== DATASET ==
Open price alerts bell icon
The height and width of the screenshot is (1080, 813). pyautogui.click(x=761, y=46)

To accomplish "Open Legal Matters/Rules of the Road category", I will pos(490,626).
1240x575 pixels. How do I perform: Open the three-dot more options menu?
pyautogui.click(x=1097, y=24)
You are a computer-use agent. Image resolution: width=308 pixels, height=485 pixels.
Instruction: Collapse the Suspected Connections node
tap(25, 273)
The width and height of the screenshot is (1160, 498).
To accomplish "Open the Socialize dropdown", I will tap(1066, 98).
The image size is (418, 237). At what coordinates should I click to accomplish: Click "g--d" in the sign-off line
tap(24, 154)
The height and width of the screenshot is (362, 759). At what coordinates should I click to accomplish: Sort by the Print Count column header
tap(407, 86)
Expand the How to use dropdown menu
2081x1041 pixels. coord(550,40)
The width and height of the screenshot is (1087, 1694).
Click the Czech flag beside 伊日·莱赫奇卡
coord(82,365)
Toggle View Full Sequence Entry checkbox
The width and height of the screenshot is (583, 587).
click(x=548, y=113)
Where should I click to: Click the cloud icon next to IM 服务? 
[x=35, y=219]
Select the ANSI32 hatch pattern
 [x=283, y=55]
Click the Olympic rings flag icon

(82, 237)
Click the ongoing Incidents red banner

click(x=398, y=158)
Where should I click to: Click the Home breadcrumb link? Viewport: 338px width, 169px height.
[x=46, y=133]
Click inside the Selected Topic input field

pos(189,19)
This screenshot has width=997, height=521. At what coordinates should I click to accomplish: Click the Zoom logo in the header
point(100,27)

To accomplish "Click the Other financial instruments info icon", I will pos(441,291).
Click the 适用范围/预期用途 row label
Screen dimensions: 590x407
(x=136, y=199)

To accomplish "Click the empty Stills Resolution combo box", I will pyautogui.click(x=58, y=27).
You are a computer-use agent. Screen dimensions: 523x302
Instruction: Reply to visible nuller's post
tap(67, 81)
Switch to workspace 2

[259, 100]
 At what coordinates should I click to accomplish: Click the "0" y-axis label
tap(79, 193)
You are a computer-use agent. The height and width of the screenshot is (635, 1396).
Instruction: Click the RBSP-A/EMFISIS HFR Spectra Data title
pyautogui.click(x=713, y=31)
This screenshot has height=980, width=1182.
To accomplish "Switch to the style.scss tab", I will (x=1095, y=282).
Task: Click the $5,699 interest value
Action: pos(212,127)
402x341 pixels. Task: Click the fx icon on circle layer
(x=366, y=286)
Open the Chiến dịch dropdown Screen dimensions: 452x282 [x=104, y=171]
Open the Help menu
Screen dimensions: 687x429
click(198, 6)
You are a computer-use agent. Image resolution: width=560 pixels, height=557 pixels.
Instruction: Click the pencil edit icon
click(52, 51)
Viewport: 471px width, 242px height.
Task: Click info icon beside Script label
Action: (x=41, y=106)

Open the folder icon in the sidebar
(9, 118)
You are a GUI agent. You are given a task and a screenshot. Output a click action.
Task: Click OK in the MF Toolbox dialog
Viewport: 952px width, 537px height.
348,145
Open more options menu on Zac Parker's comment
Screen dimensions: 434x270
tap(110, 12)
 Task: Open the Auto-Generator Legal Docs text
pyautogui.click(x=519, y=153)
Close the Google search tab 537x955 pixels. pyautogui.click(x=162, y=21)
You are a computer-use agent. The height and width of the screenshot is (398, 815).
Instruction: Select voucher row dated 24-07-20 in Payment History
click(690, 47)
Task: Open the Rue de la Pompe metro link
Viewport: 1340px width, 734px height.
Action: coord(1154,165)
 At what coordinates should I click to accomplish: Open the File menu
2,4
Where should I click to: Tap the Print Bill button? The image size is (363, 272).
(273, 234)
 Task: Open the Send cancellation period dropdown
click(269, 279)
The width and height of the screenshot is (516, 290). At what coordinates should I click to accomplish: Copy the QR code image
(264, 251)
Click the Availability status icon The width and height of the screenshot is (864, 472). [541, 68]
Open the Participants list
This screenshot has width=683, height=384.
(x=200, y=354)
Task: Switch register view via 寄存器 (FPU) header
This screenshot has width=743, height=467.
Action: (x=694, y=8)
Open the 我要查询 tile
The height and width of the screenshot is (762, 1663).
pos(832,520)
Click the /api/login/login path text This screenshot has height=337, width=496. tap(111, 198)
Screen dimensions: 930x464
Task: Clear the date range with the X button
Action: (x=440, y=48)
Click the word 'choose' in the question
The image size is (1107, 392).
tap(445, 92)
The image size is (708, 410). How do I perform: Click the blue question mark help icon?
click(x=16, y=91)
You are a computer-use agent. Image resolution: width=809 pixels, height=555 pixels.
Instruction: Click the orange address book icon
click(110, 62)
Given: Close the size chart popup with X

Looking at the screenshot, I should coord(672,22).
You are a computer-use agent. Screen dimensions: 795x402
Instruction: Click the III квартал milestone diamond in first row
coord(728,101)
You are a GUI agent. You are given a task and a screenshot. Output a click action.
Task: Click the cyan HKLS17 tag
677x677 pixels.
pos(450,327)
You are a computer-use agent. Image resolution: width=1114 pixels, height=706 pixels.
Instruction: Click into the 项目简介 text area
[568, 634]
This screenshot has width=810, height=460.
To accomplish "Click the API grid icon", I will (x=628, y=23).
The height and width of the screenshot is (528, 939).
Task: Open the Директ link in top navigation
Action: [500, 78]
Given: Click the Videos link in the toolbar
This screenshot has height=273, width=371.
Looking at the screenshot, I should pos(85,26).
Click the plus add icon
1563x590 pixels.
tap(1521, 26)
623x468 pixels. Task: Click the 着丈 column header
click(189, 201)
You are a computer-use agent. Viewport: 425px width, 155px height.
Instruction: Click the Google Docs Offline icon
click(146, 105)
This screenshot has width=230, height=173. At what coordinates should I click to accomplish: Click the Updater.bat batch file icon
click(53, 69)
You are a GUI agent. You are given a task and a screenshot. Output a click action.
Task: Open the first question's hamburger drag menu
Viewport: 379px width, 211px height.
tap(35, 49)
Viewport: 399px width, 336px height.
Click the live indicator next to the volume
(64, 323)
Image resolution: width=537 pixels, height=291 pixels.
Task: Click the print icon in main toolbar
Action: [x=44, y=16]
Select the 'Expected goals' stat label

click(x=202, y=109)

== EXERCISE INSTRUCTIONS ==
Beginning at the line with "Click the Czech flag beside 伊日·莱赫奇卡" and stopping after the line with "This screenshot has height=980, width=1182.", please write out every line of the data above exactly and nothing else.

== TASK RESPONSE ==
Click the Czech flag beside 伊日·莱赫奇卡
coord(82,365)
Toggle View Full Sequence Entry checkbox
The width and height of the screenshot is (583, 587).
click(x=548, y=113)
Where should I click to: Click the cloud icon next to IM 服务? 
[x=35, y=219]
Select the ANSI32 hatch pattern
 [x=283, y=55]
Click the Olympic rings flag icon

(82, 237)
Click the ongoing Incidents red banner

click(x=398, y=158)
Where should I click to: Click the Home breadcrumb link? Viewport: 338px width, 169px height.
[x=46, y=133]
Click inside the Selected Topic input field

pos(189,19)
This screenshot has width=997, height=521. At what coordinates should I click to accomplish: Click the Zoom logo in the header
point(100,27)

To accomplish "Click the Other financial instruments info icon", I will pos(441,291).
Click the 适用范围/预期用途 row label
Screen dimensions: 590x407
(x=136, y=199)

To accomplish "Click the empty Stills Resolution combo box", I will pyautogui.click(x=58, y=27).
You are a computer-use agent. Screen dimensions: 523x302
Instruction: Reply to visible nuller's post
tap(67, 81)
Switch to workspace 2

[259, 100]
 At what coordinates should I click to accomplish: Click the "0" y-axis label
tap(79, 193)
You are a computer-use agent. The height and width of the screenshot is (635, 1396).
Instruction: Click the RBSP-A/EMFISIS HFR Spectra Data title
pyautogui.click(x=713, y=31)
This screenshot has height=980, width=1182.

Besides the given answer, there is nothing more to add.